— Excerpt —
April is the cruelest month, breeding
Lilacs out of the dead land, mixing
Memory and desire, stirring
Dull roots with spring rain
Somehow I have always known these lines. They are timeless to me, part of the DNA of my internal narrative. I sometimes forget they have a human author and open The Waste Land.
I did not always know the centuries older words of Chaucer’s Middle English Canterbury Tales—-perhaps the most famous in literary history, when April was the sweetest month—-that T.S. Eliot was inversely echoing, filtered through the monstrous death of the trenches of World War One.
Whan that April with his showres soote
The droughte of March hath perced to the roote
And bathed every veine in swich licour,
Of which vertu engendred is the flowr
Eliot could not see the flowers of April and life-giving rain without thinking of death. Such was the impact of WWI.

— Work request 1 —
From the passage about April, extract everything from "April is the" down to "impact of WWI.".
— Work request 2 —
Render the sentence "Somehow I have always known these lines." from the passage about April into Spanish.
— Work request 3 —
In the passage about April, which work's opening lines was T.S. Eliot inversely echoing?

— Stored records —

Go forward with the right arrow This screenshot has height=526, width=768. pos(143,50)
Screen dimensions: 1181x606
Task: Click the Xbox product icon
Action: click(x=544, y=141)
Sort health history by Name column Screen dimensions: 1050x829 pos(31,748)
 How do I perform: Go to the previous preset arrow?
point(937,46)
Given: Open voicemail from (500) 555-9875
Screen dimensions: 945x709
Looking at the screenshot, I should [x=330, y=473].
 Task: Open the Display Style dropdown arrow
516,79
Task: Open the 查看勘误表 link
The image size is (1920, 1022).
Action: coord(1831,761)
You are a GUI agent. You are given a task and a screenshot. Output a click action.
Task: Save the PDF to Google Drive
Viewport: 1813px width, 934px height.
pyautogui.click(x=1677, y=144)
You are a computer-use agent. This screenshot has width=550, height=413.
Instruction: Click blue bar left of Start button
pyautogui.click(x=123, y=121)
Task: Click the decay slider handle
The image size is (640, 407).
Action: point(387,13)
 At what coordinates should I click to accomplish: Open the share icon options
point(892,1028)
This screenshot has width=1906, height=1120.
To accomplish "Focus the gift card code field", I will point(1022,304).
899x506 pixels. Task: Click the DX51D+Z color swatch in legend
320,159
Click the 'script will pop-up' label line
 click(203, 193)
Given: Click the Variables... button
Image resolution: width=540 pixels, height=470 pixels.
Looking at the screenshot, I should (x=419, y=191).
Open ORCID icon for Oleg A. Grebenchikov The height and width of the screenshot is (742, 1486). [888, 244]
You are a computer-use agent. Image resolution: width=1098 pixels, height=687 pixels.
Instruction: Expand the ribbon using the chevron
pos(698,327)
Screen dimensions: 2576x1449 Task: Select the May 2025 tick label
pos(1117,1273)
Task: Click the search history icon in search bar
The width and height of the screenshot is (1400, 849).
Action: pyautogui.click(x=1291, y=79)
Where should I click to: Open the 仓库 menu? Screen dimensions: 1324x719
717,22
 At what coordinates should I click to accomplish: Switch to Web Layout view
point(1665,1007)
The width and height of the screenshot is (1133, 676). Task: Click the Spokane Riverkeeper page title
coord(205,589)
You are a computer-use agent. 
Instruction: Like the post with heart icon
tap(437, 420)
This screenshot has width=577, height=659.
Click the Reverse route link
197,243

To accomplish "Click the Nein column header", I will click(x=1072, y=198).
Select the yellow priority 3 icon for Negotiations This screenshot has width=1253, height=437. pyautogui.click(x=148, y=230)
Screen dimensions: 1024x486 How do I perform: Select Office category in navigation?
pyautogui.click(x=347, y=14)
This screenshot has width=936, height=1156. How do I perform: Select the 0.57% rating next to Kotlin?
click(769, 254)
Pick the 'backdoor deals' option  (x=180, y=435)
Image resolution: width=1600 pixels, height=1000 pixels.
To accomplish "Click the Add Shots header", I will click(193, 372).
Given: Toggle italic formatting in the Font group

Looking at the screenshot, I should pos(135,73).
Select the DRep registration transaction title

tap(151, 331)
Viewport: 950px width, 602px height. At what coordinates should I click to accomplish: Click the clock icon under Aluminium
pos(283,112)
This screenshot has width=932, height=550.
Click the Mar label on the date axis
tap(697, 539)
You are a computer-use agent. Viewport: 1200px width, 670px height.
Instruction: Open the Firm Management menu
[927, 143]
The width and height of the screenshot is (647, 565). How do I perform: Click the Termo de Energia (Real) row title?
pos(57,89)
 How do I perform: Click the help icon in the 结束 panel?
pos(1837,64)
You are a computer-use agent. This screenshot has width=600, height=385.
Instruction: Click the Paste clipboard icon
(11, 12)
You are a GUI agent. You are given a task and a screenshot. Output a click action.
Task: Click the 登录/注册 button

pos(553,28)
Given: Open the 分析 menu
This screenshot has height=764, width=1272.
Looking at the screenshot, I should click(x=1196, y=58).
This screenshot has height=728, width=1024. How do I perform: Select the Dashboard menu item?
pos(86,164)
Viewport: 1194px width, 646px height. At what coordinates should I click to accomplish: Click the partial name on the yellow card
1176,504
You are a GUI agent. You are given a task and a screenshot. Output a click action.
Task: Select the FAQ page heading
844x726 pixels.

— Your response 1 —
April is the cruelest month, breeding
Lilacs out of the dead land, mixing
Memory and desire, stirring
Dull roots with spring rain
Somehow I have always known these lines. They are timeless to me, part of the DNA of my internal narrative. I sometimes forget they have a human author and open The Waste Land.
I did not always know the centuries older words of Chaucer’s Middle English Canterbury Tales—-perhaps the most famous in literary history, when April was the sweetest month—-that T.S. Eliot was inversely echoing, filtered through the monstrous death of the trenches of World War One.
Whan that April with his showres soote
The droughte of March hath perced to the roote
And bathed every veine in swich licour,
Of which vertu engendred is the flowr
Eliot could not see the flowers of April and life-giving rain without thinking of death. Such was the impact of WWI.

— Your response 2 —
De algún modo, siempre he conocido estos versos.

— Your response 3 —
Chaucer's Middle English Canterbury Tales.